Et la BO démarre trop lentement à notre goût, ennemi de l’immersion au ralenti. Eclipse ne sert à rien non plus. The Sietch est une pièce irritante qui installe une sorte d’étrangeté surjouée et qui ne fait finalement qu’ajouter à la boursouflure des images avec des vocaux mystiques (qu’on retrouvera mille fois, chics et tocs) et des instruments à vent qui feignent l’artisanat. Mais où passé le Hans Zimmer qu’on connaît est-on en droit de se demander après un bon quart d’heure ? Voilà qu’il se prend pour un expérimentateur/ambianceur pionnier sur Water of Life mais sans que sa musique décolle vraiment. On ne reconnaît le compositeur qu’à partir d’A Time Of Quiet Between The Storms, pièce précieuse et qui, tout en faisant preuve d’une vraie richesse dans la construction et les arrangements, est finalement la première à éveiller l’émotion. Dune 2 est un film romantique et on est ici au coeur de son « moteur » musico-cinématographique. La tempête se lève. Le sang afflue dans les extrémités, l’orchestre se pointe à l’horizon et on a enfin droit à un premier crescendo. Quand Thimothée rencontre Zendaya. On a les mythes qu’on mérite.
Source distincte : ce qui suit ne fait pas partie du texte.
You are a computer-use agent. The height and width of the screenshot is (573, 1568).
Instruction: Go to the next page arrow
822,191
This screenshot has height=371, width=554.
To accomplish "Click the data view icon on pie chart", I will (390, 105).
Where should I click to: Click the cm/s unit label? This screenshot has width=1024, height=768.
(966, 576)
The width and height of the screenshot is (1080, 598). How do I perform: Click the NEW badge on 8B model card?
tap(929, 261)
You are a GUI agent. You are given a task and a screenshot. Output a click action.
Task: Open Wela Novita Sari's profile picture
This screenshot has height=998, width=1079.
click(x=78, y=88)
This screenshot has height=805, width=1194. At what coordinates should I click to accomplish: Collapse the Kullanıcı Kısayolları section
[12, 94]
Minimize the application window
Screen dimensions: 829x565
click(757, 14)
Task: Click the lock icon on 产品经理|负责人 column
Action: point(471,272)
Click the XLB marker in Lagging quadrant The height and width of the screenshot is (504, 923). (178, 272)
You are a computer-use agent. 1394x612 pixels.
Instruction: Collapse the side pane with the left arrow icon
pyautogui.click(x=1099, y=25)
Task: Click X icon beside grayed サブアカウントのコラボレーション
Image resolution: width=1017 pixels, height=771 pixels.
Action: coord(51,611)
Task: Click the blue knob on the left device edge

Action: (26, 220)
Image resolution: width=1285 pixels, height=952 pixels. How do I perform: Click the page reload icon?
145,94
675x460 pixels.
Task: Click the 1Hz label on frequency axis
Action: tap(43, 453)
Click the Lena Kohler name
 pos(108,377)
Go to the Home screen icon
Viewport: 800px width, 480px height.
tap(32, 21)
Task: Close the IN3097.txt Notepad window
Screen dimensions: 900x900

Après une longue introduction, le film lâche les chevaux et Zimmer entre dans sa zone de confort. Ça attaque de tous les côtés : les vers, les méchants, et voilà Paul qui s’impose comme le prince du désert. Zimmer est plus dans son élément. La BO incorpore de nombreux effets électroniques qu’on continue de trouver un peu cheap et très inférieur, chez Zimmer, à ses anciens usages tonitruants de cuivre. Ce son mi-synthétique, mi-orchestral est devenu la nouvelle signature des blockbusters et c’est une signature un peu moche et bas de gamme, même si elle sert parfois des desseins industriels/surnaturels adaptés comme sur le menaçant et martial Harkonnen Arena. Ce n’est quand même pas d’une grande subtilité mais Zimmer nous fout un peu la frousse, comme lorsqu’il envoie The Emperor ou déclenche the Gurney Battle. La BO est dominée par ces deux pôles que sont la baston, l’affrontement, d’un côté, et de l’autre, l’histoire d’amour et la spiritualité de Paul face à son destin. L’héroïsme sentimental a ses règles. Zimmer est son prophète.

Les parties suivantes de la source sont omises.